One limitation of our study is the potential geographic and demographic bias, as our initial dataset was derived from a single institution. Additionally, while our innovative approach of color-coding demographic information into ECG images has shown promising results, its effectiveness needs further validation across diverse populations, institutions, and different types of equipment. We achieved an AUC of 83.4% in our initial validation using an independent dataset from 2018, but ongoing evaluations are necessary to ensure the model's robustness and generalizability in varied clinical settings in the medical community. A pragmatic randomized controlled trial is essential to validate our AI model across a diverse patient population.

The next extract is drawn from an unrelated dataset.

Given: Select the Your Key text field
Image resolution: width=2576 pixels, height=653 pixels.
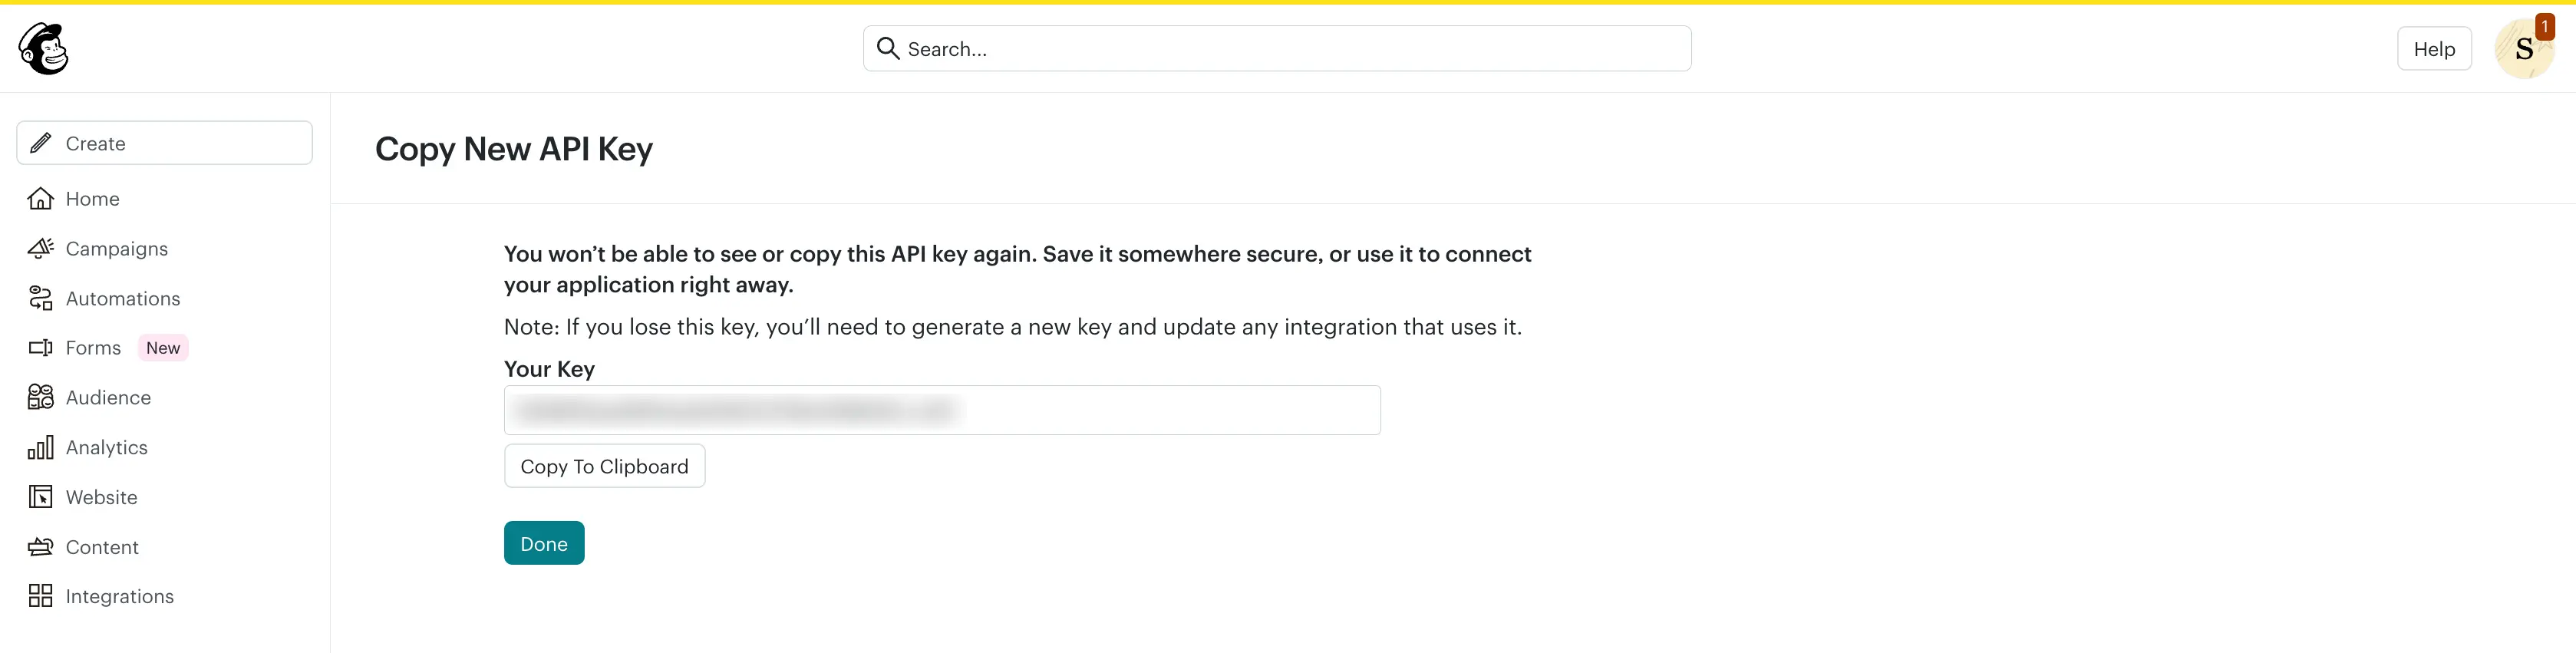Looking at the screenshot, I should pos(942,410).
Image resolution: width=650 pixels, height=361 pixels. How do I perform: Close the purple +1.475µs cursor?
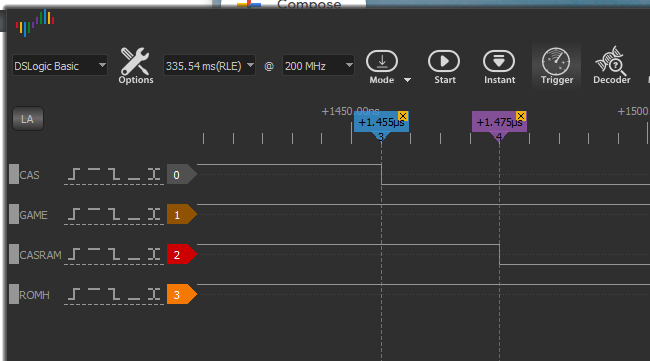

In this study, we represent an initial approach to utilizing a color-coding mechanism with demographic data for feature enhancement. Collecting more physiological parameters may further enrich the color mapping process across different leads, capturing a broader range of features. This expansion could enhance the model's ability to discern nuanced variations and improve classification performance. Therefore, future research exploring these methods and integrating more advanced machine learning models may enhance prediction accuracy and overall robustness.

Conclusions

This study introduces a novel approach to enhance atrial fibrillation (AF) detection using deep learning and demographic data, improving performance compared to ECG-only methods. This method effectively aids in identifying high and low-risk populations, offering valuable features for future AF research and clinical applications, while also benefiting ECG-based classification studies.

Abbreviations

AF

Atrial Fibrillation

AUC

Area Under the Curve

CNN

Convolutional Neural Network

DMNN

Dual-input Mixed Neural Network

ECG

Electrocardiogram

SR

Sinus Rhythm

Authors’ contributions

WWC and CML wrote the main manuscript text. YFH, SAC, and HHSL coordinated the project and approved the final version for submission. CCT, CCH, ICW, PFC, SLC, YJL, LWL, FPC, TFC, TCT, JNL, CYL, TYC, LK, CIW, SHL, and JCHW collected and verified the data. All authors reviewed the manuscript.

Funding

This work received funding from various sources, including the National Science and Technology Council (Grants:110–2811-M-A49-550-MY2, 110–2118-M-A49-002-MY3, 111–2634-F-A49-014-, 112–2321-B-075–002-, 112–2634-F-A49-003-, 113–2118-M-A49-007-MY2, 113–2314-B-075–034-MY3, 113–2923-M-A49-004-MY3, 113–2321-B-075A-002-, 113–2622-E-A49-010-, 113–2628-B-A49-016-), the Higher Education Sprout Project of the National Yang Ming Chiao Tung University from the Ministry of Education, and the Yushan Scholar Program of the Ministry of Education, Taiwan. Additional support was provided by Taipei Veterans General Hospital (Grants: VGH108C-019, VN108-12, VN109-03, V109C-070, V110C-039, V110B-043, V113B-008), the Ministry of Science and Technology (Grants: 108–2628-B-075–003, 109–2628-B-075–017, 109–2321-B-009–007, 109–2314-B-075–077, 110–2628-B-075–015, 110–2314-B-075–063-MY3, 110–2321-B-075–002, 110–2321-B-A49-003, 110–2634-F-A49-005-SP3, 110–2118-M-A49-002-MY3, 110–2634-F-A49-005-, 111–2634-F-A49-014-), the National Yang Ming Chiao Tung University (Grants: 113W090271, 113W080409), the National Health Research Institutes (Grants: EX113-11314SI), and Academia Sinica (Grant: AS-TM-112–01-01). We also thank Wan-Yi Tai for her valuable assistance and acknowledge the National Center for High-performance Computing for providing computing resources. The funding bodies played no role in the design of the study and collection, analysis, and interpretation of data and in writing the manuscript.

Data availability

The data that support the findings of this study are available from the corresponding author on request.

Declarations

Ethics approval and consent to participate

This study was approved by the Institutional Review Board (2017–10-009BC) at Taipei Veterans General Hospital, Taipei, Taiwan. All methods were carried out following the regulations of the Institutional Review Board. The Internal Review Board of Taipei Veterans General Hospital granted an exemption from the need to secure informed consent due to the thorough de-identification of patient data.

Consent for publication

Not applicable.

Competing interests

The authors declare no competing interests.